Copy out all of the material below, line for line, without changing anything.

┄┄┄┄┄┄┄┄┄┄

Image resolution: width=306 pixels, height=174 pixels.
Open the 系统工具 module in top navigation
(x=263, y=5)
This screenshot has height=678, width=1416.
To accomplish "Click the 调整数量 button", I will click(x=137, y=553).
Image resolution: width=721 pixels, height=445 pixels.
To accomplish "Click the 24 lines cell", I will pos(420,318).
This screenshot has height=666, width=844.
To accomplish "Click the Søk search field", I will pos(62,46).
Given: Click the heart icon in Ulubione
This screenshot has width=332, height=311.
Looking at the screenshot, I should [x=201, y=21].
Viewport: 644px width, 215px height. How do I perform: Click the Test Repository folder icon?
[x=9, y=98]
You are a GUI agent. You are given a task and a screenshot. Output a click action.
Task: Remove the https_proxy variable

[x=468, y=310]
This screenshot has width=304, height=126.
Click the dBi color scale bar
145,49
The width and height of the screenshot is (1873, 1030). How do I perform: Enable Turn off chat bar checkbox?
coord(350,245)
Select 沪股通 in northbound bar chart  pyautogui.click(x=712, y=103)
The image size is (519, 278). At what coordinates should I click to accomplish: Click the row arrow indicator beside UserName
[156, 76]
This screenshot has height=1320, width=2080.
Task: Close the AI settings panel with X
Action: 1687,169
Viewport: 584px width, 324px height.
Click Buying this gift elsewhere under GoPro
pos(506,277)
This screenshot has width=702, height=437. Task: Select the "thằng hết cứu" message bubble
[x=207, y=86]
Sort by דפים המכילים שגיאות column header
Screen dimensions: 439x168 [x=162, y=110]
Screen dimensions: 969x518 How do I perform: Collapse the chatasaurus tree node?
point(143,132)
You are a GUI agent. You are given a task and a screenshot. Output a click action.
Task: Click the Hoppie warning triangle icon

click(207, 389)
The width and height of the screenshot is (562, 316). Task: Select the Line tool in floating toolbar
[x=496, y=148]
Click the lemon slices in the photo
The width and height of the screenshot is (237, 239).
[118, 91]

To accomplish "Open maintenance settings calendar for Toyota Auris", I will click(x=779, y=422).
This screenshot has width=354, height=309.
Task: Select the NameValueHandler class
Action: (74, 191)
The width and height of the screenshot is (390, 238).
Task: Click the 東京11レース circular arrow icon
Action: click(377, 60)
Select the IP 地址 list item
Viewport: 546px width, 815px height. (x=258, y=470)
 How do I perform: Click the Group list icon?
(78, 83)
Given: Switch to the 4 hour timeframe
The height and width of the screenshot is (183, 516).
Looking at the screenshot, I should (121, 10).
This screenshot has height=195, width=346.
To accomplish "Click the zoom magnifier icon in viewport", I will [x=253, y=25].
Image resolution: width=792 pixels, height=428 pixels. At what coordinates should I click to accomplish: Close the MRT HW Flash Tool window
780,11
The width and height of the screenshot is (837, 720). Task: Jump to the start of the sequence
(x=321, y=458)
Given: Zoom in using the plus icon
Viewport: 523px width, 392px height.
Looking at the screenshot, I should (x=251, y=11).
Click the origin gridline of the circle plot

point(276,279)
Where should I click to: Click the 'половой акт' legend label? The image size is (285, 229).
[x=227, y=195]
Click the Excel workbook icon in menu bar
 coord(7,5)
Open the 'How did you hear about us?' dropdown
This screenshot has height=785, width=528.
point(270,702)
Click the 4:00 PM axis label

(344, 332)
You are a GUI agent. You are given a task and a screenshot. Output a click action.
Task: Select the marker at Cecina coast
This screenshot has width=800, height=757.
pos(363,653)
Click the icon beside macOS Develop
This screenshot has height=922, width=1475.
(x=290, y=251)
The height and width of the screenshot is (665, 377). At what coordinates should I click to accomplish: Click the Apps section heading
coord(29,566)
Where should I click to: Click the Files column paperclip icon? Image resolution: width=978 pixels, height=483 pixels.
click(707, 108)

┄┄┄┄┄┄┄┄┄┄

■ The completed task:
Image resolution: width=306 pixels, height=174 pixels.
Open the 系统工具 module in top navigation
(x=263, y=5)
This screenshot has height=678, width=1416.
To accomplish "Click the 调整数量 button", I will click(x=137, y=553).
Image resolution: width=721 pixels, height=445 pixels.
To accomplish "Click the 24 lines cell", I will pos(420,318).
This screenshot has height=666, width=844.
To accomplish "Click the Søk search field", I will pos(62,46).
Given: Click the heart icon in Ulubione
This screenshot has width=332, height=311.
Looking at the screenshot, I should [x=201, y=21].
Viewport: 644px width, 215px height. How do I perform: Click the Test Repository folder icon?
[x=9, y=98]
You are a GUI agent. You are given a task and a screenshot. Output a click action.
Task: Remove the https_proxy variable

[x=468, y=310]
This screenshot has width=304, height=126.
Click the dBi color scale bar
145,49
The width and height of the screenshot is (1873, 1030). How do I perform: Enable Turn off chat bar checkbox?
coord(350,245)
Select 沪股通 in northbound bar chart  pyautogui.click(x=712, y=103)
The image size is (519, 278). At what coordinates should I click to accomplish: Click the row arrow indicator beside UserName
[156, 76]
This screenshot has height=1320, width=2080.
Task: Close the AI settings panel with X
Action: 1687,169
Viewport: 584px width, 324px height.
Click Buying this gift elsewhere under GoPro
pos(506,277)
This screenshot has width=702, height=437. Task: Select the "thằng hết cứu" message bubble
[x=207, y=86]
Sort by דפים המכילים שגיאות column header
Screen dimensions: 439x168 [x=162, y=110]
Screen dimensions: 969x518 How do I perform: Collapse the chatasaurus tree node?
point(143,132)
You are a GUI agent. You are given a task and a screenshot. Output a click action.
Task: Click the Hoppie warning triangle icon

click(207, 389)
The width and height of the screenshot is (562, 316). Task: Select the Line tool in floating toolbar
[x=496, y=148]
Click the lemon slices in the photo
The width and height of the screenshot is (237, 239).
[118, 91]

To accomplish "Open maintenance settings calendar for Toyota Auris", I will click(x=779, y=422).
This screenshot has width=354, height=309.
Task: Select the NameValueHandler class
Action: (74, 191)
The width and height of the screenshot is (390, 238).
Task: Click the 東京11レース circular arrow icon
Action: click(377, 60)
Select the IP 地址 list item
Viewport: 546px width, 815px height. (x=258, y=470)
 How do I perform: Click the Group list icon?
(78, 83)
Given: Switch to the 4 hour timeframe
The height and width of the screenshot is (183, 516).
Looking at the screenshot, I should (121, 10).
This screenshot has height=195, width=346.
To accomplish "Click the zoom magnifier icon in viewport", I will [x=253, y=25].
Image resolution: width=792 pixels, height=428 pixels. At what coordinates should I click to accomplish: Close the MRT HW Flash Tool window
780,11
The width and height of the screenshot is (837, 720). Task: Jump to the start of the sequence
(x=321, y=458)
Given: Zoom in using the plus icon
Viewport: 523px width, 392px height.
Looking at the screenshot, I should (x=251, y=11).
Click the origin gridline of the circle plot

point(276,279)
Where should I click to: Click the 'половой акт' legend label? The image size is (285, 229).
[x=227, y=195]
Click the Excel workbook icon in menu bar
 coord(7,5)
Open the 'How did you hear about us?' dropdown
This screenshot has height=785, width=528.
point(270,702)
Click the 4:00 PM axis label

(344, 332)
You are a GUI agent. You are given a task and a screenshot. Output a click action.
Task: Select the marker at Cecina coast
This screenshot has width=800, height=757.
pos(363,653)
Click the icon beside macOS Develop
This screenshot has height=922, width=1475.
(x=290, y=251)
The height and width of the screenshot is (665, 377). At what coordinates should I click to accomplish: Click the Apps section heading
coord(29,566)
Where should I click to: Click the Files column paperclip icon? Image resolution: width=978 pixels, height=483 pixels.
click(707, 108)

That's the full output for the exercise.